Compaction stalls

An LSM-tree storage engine throttles your writes when the background merge falls behind the incoming flood.

The idea

Log-structured merge (LSM) engines like RocksDB, Cassandra, and LevelDB take writes fast by never updating data in place. A write lands in an in-memory memtable; when it fills, the engine flushes it as a brand-new immutable file — an SSTable — into the top level, L0.

Those files pile up. A background process called compaction merges them downward into bigger, sorted levels, dropping overwritten keys and tombstones along the way. But compaction is slower than a heavy write burst. When L0 files accumulate past a threshold, the engine protects itself by applying backpressure: first it slows incoming writes, then it stalls them entirely until compaction drains the backlog.

See it work

Press play to watch a write burst push L0 toward the stall threshold.

How it works

The write path is append-only and tiered:

1. WAL + memtable. Every write is appended to a write-ahead log (for crash recovery) and inserted into a sorted in-memory memtable. 2. Flush. When the memtable fills, it becomes immutable and is flushed to disk as a new L0 SSTable — a sorted, self-contained file. 3. Compaction. A background job merges overlapping SSTables into the next level down (L0→L1→L2), producing fewer, larger, non-overlapping files and physically dropping overwritten keys and deletion tombstones.

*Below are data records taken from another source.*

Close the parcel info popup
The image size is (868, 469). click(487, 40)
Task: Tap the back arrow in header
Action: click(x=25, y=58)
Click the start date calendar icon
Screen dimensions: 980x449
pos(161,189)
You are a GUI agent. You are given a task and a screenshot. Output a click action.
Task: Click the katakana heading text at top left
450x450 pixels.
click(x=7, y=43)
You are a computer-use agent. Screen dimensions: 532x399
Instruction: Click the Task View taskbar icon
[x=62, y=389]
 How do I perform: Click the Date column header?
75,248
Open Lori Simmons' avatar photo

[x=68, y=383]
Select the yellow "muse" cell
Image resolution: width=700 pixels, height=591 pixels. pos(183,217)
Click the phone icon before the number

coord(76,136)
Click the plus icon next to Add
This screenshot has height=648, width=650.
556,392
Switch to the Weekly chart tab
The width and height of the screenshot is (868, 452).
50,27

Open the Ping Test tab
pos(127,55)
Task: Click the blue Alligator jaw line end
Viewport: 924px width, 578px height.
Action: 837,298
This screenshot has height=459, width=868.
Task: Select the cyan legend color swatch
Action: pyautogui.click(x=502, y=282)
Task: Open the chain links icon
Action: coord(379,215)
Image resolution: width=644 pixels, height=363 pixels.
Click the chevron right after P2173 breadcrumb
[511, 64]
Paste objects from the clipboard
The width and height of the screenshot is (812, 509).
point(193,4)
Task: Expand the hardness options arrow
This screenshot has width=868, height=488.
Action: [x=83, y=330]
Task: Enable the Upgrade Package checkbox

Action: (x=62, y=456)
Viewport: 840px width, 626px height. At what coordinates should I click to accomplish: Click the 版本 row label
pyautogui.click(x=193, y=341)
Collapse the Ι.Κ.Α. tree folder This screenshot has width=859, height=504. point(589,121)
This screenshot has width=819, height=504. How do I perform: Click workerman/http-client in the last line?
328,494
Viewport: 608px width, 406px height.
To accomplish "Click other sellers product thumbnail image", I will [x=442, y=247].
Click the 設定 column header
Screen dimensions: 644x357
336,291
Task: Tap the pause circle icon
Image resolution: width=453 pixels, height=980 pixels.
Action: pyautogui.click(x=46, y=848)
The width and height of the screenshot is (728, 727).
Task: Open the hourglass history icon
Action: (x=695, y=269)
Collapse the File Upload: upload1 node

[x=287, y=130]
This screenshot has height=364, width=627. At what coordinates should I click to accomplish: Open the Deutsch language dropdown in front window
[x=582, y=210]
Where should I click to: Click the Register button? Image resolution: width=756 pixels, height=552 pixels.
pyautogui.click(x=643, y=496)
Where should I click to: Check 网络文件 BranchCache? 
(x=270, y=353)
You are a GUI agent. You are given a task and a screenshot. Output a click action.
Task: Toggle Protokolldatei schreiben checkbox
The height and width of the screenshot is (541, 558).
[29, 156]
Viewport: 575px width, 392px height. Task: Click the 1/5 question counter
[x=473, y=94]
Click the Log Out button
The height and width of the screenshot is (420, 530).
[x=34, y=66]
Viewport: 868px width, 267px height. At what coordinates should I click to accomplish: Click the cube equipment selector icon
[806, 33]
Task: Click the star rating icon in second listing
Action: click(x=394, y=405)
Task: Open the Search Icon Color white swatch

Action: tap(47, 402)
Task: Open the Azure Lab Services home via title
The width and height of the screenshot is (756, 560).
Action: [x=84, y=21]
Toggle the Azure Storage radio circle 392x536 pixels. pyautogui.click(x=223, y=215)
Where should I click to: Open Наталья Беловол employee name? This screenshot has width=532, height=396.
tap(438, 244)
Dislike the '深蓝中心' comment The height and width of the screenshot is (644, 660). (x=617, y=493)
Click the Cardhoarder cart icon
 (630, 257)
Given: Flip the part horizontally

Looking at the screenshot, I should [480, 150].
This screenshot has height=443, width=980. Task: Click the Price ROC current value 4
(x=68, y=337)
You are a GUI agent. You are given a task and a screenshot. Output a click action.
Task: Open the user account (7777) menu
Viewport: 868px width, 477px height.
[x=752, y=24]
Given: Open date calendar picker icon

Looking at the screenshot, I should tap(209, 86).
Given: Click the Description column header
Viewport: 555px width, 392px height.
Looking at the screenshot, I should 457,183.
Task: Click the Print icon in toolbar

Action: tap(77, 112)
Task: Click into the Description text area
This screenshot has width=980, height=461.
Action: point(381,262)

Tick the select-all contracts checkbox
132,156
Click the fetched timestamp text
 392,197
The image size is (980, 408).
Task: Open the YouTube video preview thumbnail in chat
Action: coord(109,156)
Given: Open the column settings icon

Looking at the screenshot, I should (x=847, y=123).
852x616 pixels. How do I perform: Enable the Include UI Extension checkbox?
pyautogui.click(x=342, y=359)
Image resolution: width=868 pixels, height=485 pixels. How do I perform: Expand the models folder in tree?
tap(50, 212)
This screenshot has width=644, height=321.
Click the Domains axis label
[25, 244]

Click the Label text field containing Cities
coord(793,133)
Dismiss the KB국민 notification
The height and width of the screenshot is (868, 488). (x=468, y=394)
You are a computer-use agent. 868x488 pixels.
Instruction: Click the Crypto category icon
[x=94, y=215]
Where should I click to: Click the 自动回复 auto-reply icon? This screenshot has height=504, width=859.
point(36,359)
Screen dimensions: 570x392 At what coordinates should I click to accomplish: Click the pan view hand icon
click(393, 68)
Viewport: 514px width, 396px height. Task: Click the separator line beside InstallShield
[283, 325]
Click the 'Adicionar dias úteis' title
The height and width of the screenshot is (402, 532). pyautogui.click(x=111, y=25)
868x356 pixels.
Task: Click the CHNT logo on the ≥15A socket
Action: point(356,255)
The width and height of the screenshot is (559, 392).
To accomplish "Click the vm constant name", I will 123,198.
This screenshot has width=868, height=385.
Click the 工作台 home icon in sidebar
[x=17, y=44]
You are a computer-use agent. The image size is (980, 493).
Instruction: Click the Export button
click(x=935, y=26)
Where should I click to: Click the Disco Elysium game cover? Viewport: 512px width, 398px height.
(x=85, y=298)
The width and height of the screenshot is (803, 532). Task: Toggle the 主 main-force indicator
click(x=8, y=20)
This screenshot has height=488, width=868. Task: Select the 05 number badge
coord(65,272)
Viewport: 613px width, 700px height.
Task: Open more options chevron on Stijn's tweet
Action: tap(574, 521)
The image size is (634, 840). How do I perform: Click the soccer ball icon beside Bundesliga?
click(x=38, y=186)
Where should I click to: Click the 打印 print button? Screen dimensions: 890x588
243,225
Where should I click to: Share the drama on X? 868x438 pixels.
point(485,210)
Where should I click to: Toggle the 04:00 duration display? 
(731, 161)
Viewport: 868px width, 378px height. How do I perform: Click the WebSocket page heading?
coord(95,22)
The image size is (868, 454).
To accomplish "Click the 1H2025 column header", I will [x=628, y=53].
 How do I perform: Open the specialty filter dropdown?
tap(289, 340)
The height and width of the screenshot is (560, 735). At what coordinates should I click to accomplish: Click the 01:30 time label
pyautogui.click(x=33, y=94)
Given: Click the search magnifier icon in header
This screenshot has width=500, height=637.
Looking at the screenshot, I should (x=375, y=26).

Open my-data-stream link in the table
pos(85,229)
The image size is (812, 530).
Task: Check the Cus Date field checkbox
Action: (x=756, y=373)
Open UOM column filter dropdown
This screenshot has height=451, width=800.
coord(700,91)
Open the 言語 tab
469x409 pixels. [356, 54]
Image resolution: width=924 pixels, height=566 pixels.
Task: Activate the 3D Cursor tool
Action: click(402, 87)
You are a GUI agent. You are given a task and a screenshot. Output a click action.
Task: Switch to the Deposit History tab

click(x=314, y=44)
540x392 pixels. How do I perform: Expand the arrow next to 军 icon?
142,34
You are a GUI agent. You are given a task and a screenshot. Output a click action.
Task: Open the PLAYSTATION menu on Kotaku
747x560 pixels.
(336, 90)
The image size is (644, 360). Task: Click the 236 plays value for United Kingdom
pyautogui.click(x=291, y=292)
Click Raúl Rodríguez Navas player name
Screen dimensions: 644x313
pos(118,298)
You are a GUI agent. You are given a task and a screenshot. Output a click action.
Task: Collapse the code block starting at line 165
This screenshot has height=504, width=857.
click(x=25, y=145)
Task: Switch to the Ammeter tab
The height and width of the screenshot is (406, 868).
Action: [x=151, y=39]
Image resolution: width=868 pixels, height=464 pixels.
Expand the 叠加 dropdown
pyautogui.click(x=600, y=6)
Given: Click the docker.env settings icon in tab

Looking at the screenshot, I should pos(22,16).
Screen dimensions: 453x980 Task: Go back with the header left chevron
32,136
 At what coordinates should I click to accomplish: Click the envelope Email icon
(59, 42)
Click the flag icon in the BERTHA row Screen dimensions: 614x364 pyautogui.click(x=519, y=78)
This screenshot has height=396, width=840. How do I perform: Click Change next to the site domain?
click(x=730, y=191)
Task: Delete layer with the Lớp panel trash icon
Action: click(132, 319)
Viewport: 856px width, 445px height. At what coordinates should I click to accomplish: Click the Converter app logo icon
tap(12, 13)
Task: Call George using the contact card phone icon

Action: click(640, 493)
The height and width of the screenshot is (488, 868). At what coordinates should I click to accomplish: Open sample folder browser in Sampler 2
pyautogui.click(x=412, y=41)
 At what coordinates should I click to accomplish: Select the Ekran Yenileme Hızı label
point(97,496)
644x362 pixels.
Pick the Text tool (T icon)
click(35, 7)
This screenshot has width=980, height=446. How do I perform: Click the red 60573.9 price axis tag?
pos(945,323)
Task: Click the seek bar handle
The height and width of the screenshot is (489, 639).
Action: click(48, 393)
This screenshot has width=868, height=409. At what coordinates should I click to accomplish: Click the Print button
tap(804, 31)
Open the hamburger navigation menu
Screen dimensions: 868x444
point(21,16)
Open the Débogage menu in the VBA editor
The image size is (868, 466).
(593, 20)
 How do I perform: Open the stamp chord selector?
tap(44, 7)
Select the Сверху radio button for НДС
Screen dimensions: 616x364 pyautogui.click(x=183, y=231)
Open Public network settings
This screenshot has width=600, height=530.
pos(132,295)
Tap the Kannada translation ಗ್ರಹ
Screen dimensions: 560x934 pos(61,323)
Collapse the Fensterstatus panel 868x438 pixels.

The catch is read amplification: a point lookup may have to check every L0 file (they have overlapping key ranges) plus one file per deeper level. Bloom filters skip files that can't contain the key, but more files still means slower reads. Compaction keeps file count and read amplification bounded — so when it falls behind, the engine throttles writes rather than let reads rot.

RocksDB gates writes on the L0 file count with two triggers (level0_slowdown_writes_trigger and level0_stop_writes_trigger) and on a soft/hard_pending_compaction_bytes_limit:

# Called on every flush, before admitting more writes.
# Defaults shown are RocksDB-style; tune per workload.
slowdown_trigger = 20   # level0_slowdown_writes_trigger
stop_trigger     = 36   # level0_stop_writes_trigger

def admit_write(db):
    n = db.num_l0_files()
    if n >= stop_trigger or db.pending_compaction_bytes() >= hard_limit:
        block_writes()          # hard stall: foreground writes wait
    elif n >= slowdown_trigger or db.pending_compaction_bytes() >= soft_limit:
        rate_limit_writes()     # soft slowdown: delay each write a little
    else:
        admit()                 # healthy: write flows at full speed

(The visual above uses small thresholds — slowdown at L0 ≥ 8, stop at L0 ≥ 12 — so the pile-up and drain are easy to see in a few steps.)

Cost / signals

FactorWhat it measuresHow to read it
Write amplification Bytes written to disk ÷ bytes the app wrote — data is rewritten each time it moves down a level. Leveled compaction can be 10–30× on write-heavy loads. High WA burns IO and SSD endurance.
Read amplification SSTables consulted per read — all of L0 plus one per deeper level (minus bloom-filter skips). Climbs with L0 file count. A bloated L0 means both slow reads and an imminent stall.
Space amplification On-disk bytes ÷ live bytes — overwrites and tombstones not yet merged away. Grows when compaction lags or tombstones linger ("compaction debt"). Reclaimed only by merging.
Stall signal p99 write latency, L0 file count, and pending_compaction_bytes over time. p99 spiking + L0 climbing toward the stop trigger = compaction can't keep up. Watch pending bytes as the leading indicator.

Watch out for

Worked example

Start steady: L0 = 4 files, writes flowing. A burst arrives and flushes outrun compaction.

L0=4   flowing     write burst begins, flushes land in L0
L0=8   slowed      crossed slowdown trigger (8) -> each write delayed
L0=12  STALLED     crossed stop trigger (12) -> new writes blocked
   ...  compaction merges L0 files down into L1...
L0=3   flowing     backlog drained below triggers -> writes resume

As L0 climbs from 4 to 8, the engine starts adding a small delay to each write (soft slowdown) — p99 write latency ticks up. At 12 it crosses the hard stop_trigger and blocks new writes entirely; the foreground sees a write stall. Background compaction keeps merging L0 SSTables into L1, the file count falls back to 3, and once it's safely below both triggers the engine resumes admitting writes at full speed.

Check yourself

1. Your p99 write latency just spiked and the L0 SSTable count is climbing toward the stop trigger. What's the most likely cause?

2. You switch from leveled to size-tiered (tiered) compaction to cut IO. What gets worse as a result?